As more and more businesses claim to be “good” companies with a social purpose greater than the bottom line, employees are publicly holding them to account.  One tactic of choice?  The “Dear CEO” letter.
In June, Microsoft employees wrote to CEO Satya Nadella demanding the company cancel a $19.4 million contract with the U.S. Immigration and Customs Enforcement agency. Earlier, a petition signed by 4,000 Google employees sought “a clear policy stating that neither Google nor its contractors will ever build warfare technology.” And separately, Amazon employees wrote CEO Jeff Bezos, aiming to stop the company from selling facial recognition services to law enforcement agencies.
Microsoft, Google, and Amazon all profess to be purpose-driven companies, and all three took their employees’ perspective seriously.  Still, they needed a public nudge to live up to the expectations of the people who work there.

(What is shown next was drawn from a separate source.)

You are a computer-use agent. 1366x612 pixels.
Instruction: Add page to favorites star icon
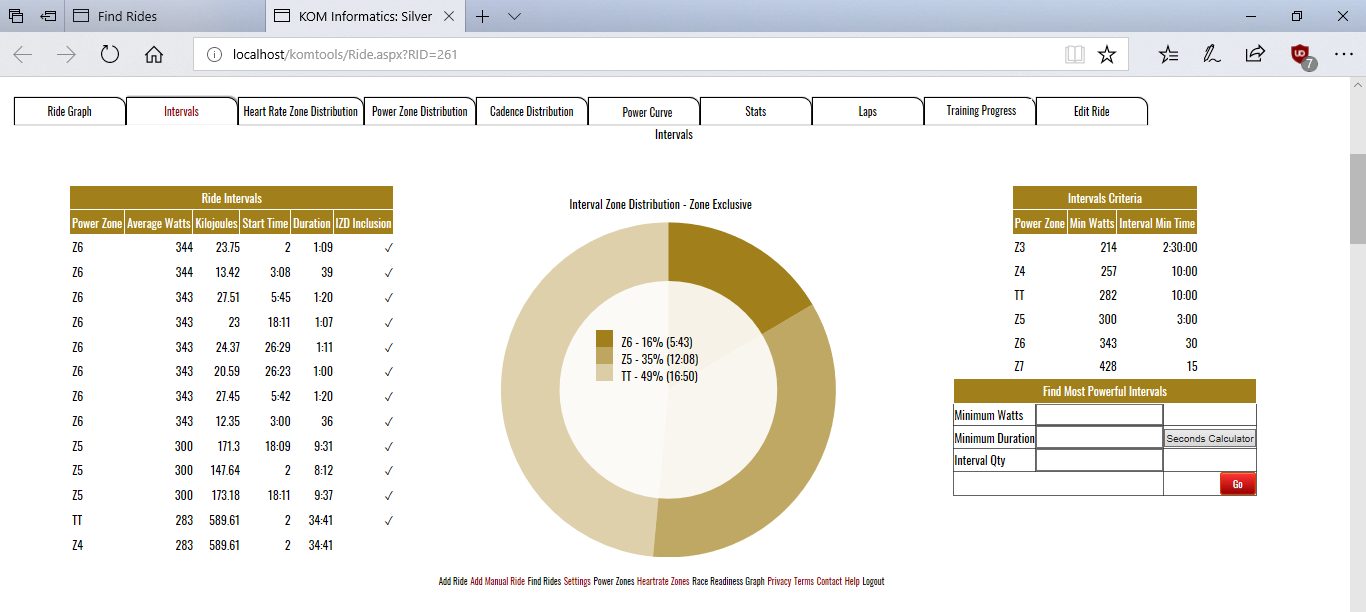click(1106, 55)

So what makes a company good?
We hear a lot lately about corporate purpose and the benefits that can accrue from it, but most companies still haven’t figured out what that means.  A study conducted by the Harvard Business Review found that although there is near-unanimity in the business community about the value of purpose in driving performance, less than half of companies surveyed had articulated a strong sense of purpose and used it to make decisions. But for those organizations that built a strategy around their sense of purpose, executives reported a greater ability to grow revenue, be innovative, and to execute successful transformation.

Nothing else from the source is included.